Jimmy Dodson credits his late father, Giles, with much of his success as a farmer and for his commitment to stewardship of the natural resources he depends on for his living.
“I learned to farm from my dad,” Dodson says. “He taught me a lot about stewardship as a concept, and how stewardship for the land results in leaving it better than I found it. From him I learned to always try to find a better way of doing things.”
Dodson’s dedication to soil and water conservation and sound management practices earned him the Southwest Region High Cotton Award for 2009.
Dodson’s father started farming near Corpus Christi, Texas, in 1937, taking over from his father who moved to Nueces County around 1900 from east Texas. For a time, it didn’t look like farming was in the cards for Jimmy.
“I went to Texas A&M in 1971 and thought farming was out of the question,” he says. “The price of land was way up and there were not enough acres on Dad’s farm for both of us.”
He planned to work on a master’s degree or possibly a Ph.D. in economics and then teach in college or go into banking. “I got married in 1972 and got real serious about school,” he says.
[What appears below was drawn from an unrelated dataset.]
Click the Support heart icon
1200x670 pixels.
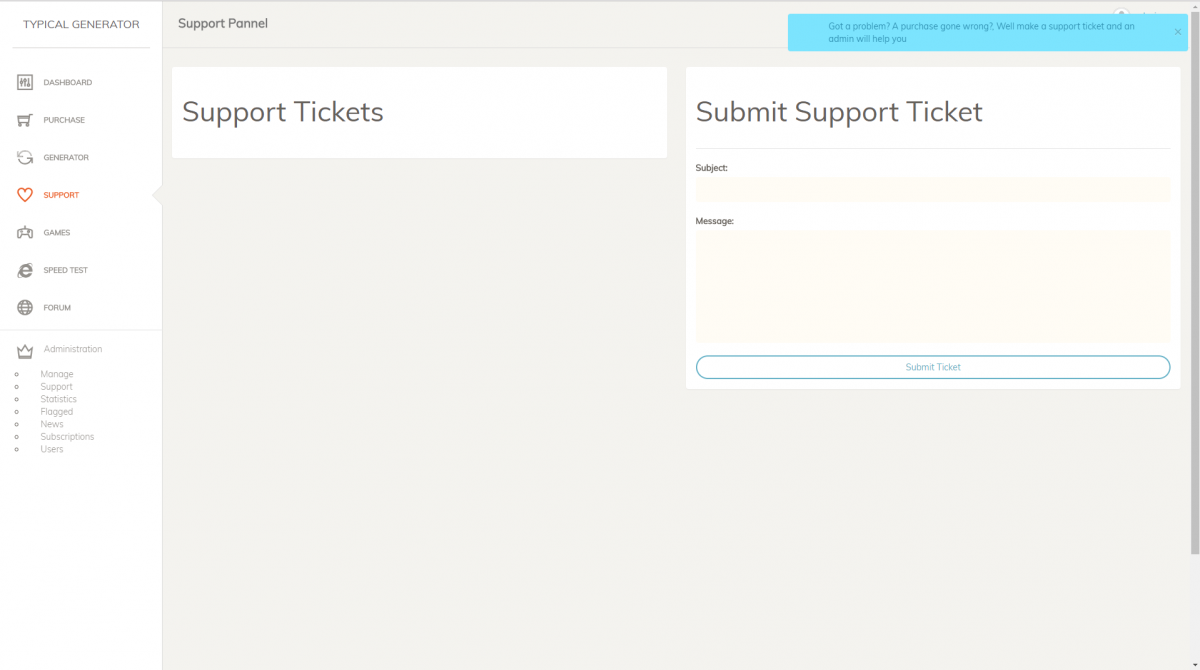tap(25, 195)
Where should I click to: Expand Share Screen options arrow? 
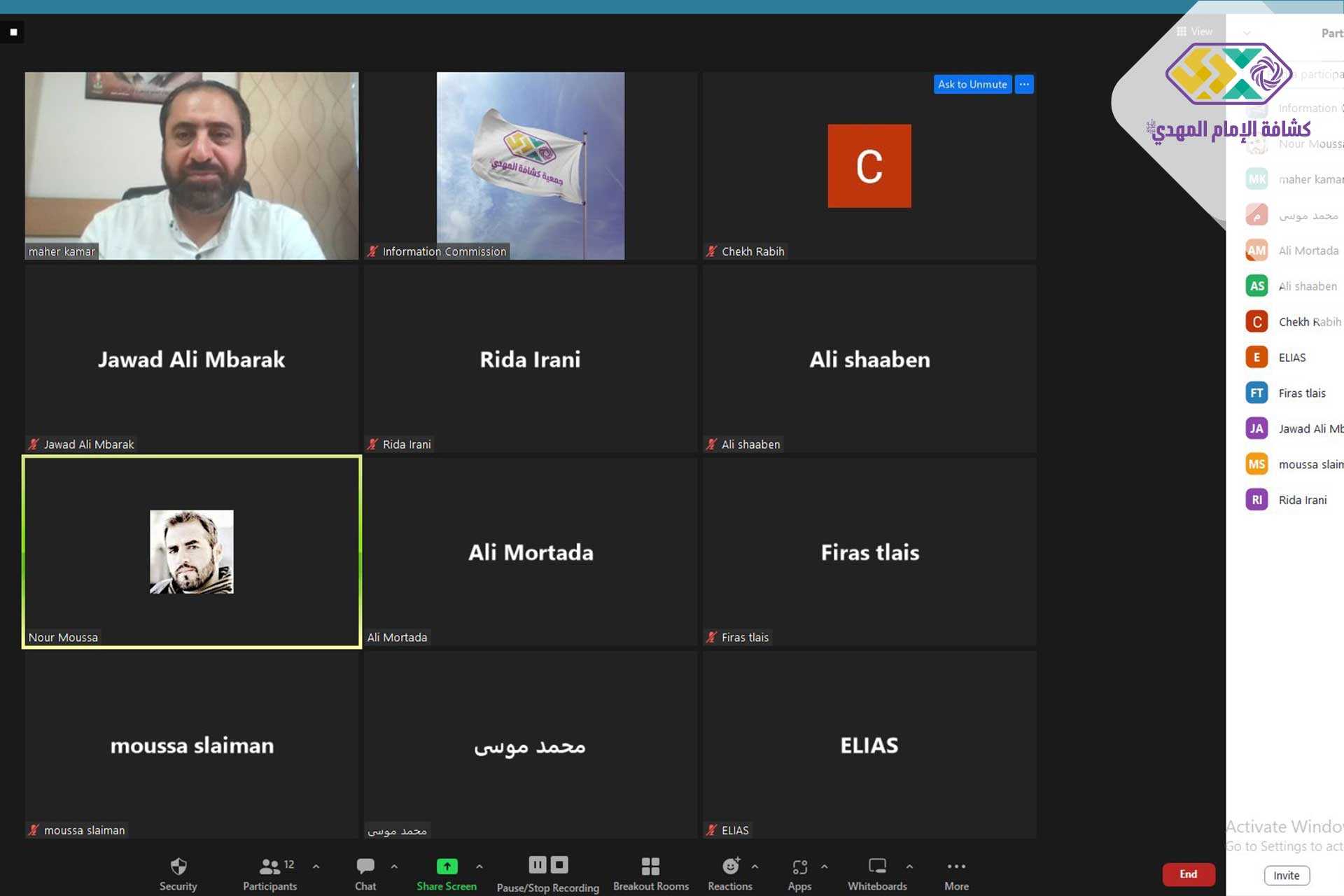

In the fall of 1974 a neighbor farmer decided to sell out and talked with Dodson’s father about buying the operation, including equipment and a long-term lease on the land. “Dad said he couldn’t do it on his own and wondered if I’d be willing to work as a partner. He was smiling from ear to ear. I canceled my plans to work on a master’s degree and started farming in the spring of 1975.
“It was a good time to farm. Commodity prices were up and I was soon able to buy my father’s interest in the partnership and operate on my own. I began to lease more land and grew the business.”